The Robocalls are Getting Worse

I’ve had five today alone, and now my auto-reject list is full.

Robocall1

Most recently I’ve seen:

  • “Business Opportunity” scam (multi-level marketing, one-up gifting scams, etc.)
  • “Congratulations! Your phone number has been randomly selected by Expedia / Travelocity / Whatever to receive two vacations for a promotional price of $799.00!”
  • “Business Loan Center”

All of these have reps working in call centers in India, the Philippines, and other such places.

I’ve written about these calls before, but the landscape has changed a bit. Instead of using dead numbers to use for their caller ID spoofed number, they are using randomly-generated or dynamically-created phone numbers; since my phone number is based in Utah, I’ve been getting a lot of calls that seem to be from local numbers but which actually originate elsewhere. The Caller ID number, however, may belong to a real person.

I’ve even been called by people asking me to “stop calling them” – clearly my own number is showing up on other people’s screens.

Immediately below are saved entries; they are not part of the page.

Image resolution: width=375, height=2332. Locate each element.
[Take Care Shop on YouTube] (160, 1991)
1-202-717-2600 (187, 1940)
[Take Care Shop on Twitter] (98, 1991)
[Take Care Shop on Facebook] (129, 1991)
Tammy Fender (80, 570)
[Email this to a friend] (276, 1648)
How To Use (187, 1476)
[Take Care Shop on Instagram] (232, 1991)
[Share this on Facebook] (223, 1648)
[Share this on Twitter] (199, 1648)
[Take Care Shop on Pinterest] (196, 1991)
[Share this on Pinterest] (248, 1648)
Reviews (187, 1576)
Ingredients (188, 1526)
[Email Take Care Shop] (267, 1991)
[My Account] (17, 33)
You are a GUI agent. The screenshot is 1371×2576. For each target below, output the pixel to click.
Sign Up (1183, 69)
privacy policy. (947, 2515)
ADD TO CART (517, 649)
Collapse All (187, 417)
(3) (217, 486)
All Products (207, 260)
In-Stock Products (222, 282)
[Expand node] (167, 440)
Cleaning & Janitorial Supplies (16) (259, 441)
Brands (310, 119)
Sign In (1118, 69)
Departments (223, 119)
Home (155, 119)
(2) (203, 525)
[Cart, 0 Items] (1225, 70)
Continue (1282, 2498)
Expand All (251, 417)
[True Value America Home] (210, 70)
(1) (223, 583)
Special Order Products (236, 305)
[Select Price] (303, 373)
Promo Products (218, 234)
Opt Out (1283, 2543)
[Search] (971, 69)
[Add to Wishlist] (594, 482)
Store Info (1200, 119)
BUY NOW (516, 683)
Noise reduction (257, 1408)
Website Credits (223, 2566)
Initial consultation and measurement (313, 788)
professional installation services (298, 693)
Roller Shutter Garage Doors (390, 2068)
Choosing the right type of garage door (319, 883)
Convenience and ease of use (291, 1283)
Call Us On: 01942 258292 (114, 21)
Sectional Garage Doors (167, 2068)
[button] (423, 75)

Articles like this one at HuffPo give a few ideas for people with land-lines, but the sad truth is that there is little to nothing that can be done to stop this plague unless some serious effort is made at the legislative level, and our political leaders probably don’t even understand the full scope of the issue. Witness the CAN-SPAM act, for which our legislators roundly congratulated each other, and which actually increased the amount of spam being sent out by unethical and unscrupulous operations.

The FTC has not been idle, but it’s like a hydra – for every bad actor they shut down, ten more seem to spring up. This infographic gives a lot of good information about how the calls are driven, and why the problem is so massive.

The best thing I can think of is for people affected to contact their representatives and in no uncertain terms express how pissed off they are with the criminals who are interrupting our lives multiple times a day with fraudulent proposals.

Maybe we could hire some robocalling outfits to flood their phone lines 24 hours a day with automated requests to do something about the problem؟

The Old Wolf has spoken.

 

 

2 responses to “The Robocalls are Getting Worse

  1. The only way to fix this is Congress, FCC and ITU (and other associated regulatory bodies) must make wholesale changes worldwide – First, they have to insist on verified phone number ANI/CID sources before the Telcos or ISP’s will pass on a call on the IP or PSTN networks. The Telco accepting the call has to reject all calls where they cannot make a traceback to the true originator. This will require wholesale changes to the call setup systems, but it’s long overdue.

    There is a flag in the PSTN call setup field for verified ANI number, but from the beginning (Standard Oil, United Airlines, Sprint and MCI alternative/private toll networks in the 1950-60’s) they never enforced it and spoofing the flag to Yes is common. VoIP and PBX’s you can set the CID number and verified flag in software to anything your heart desires…

    That rule has to be revised and big penalties enacted – We trace back the call and if the trace fails at your stop you’re holding the $5,000 Hot Potato. You’d better make sure you can pass the baked spud off to the true originator – or don’t accept it.

    A simple Sanity Check will reject 000-000-0000 or similar un-dialable numbers on a watch list. They’ll have to do a database dip to see if the number is assigned to the telco sending the call – If it’s registered to a bell-system Landline user in Utah it shouldn’t be coming in as an IP call from Russia with a spoofed Latvian IP Address from a block they don’t control attached – Rejected.

    {ANI is for billing it must be there and can’t be spoofed, often the “Pilot Number” for a DID block (555-555-5000) that will get you their Operator – If the call is to an 800# it will get passed to the end user, if not immediately translated to CID it will show on the bill call detail. CID is the field the telco passes to the end user, it can be set to show a PBX direct extension DID (555-555-5123) or as “BLOCKED” to the end user. But it has to be there, too.}

    Then they need to make a “Trace Illegal Robocall or Solicitation Call” vertical service code (like *57 for obscene or threatening crank calls) that works across all systems (landline, cell, Skype or VoIP) and doesn’t charge the customer $10 for the priveledge. Or repurpose *57 and remove the charges.